My .NET Core 3.1 app uses Polly 7.1.0 retry and bulkhead policies for http resilience. The retry policy uses HandleTransientHttpError()
to catch possible HttpRequestException
.
Now http requests fired with MyClient
sometimes return an HttpRequestException
. Around half of them are caught and retried by Polly. The other half however ends up in my try-catch
-block and I have to retry them manually. This happens before the maximum number of retries is exhausted.
How did I manage to create a race condition preventing Polly from catching all exceptions? And how can I fix this?

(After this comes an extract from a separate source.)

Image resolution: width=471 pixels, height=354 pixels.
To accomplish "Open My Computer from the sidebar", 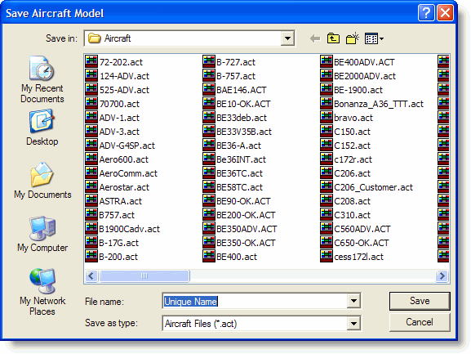I will click(x=42, y=234).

I register the policies with the IHttpClientFactory
as follows.
public void ConfigureServices(IServiceCollection services)
{
services.AddHttpClient<MyClient>(c =>
{
c.BaseAddress = new Uri("https://my.base.url.com/");
c.Timeout = TimeSpan.FromHours(5); // Generous timeout to accomodate for retries
})
.AddPolicyHandler(GetHttpResiliencePolicy());
}
private static AsyncPolicyWrap<HttpResponseMessage> GetHttpResiliencePolicy()
{
var delay = Backoff.DecorrelatedJitterBackoffV2(medianFirstRetryDelay: TimeSpan.FromSeconds(1), retryCount: 5);
var retryPolicy = HttpPolicyExtensions
.HandleTransientHttpError() // This should catch HttpRequestException
.OrResult(msg => msg.StatusCode == HttpStatusCode.NotFound)
.WaitAndRetryAsync(
sleepDurations: delay,
onRetry: (response, delay, retryCount, context) => LogRetry(response, retryCount, context));
var throttlePolicy = Policy.BulkheadAsync<HttpResponseMessage>(maxParallelization: 50, maxQueuingActions: int.MaxValue);
return Policy.WrapAsync(retryPolicy, throttlePolicy);
}
The MyClient
that is firing the http requests looks as follows.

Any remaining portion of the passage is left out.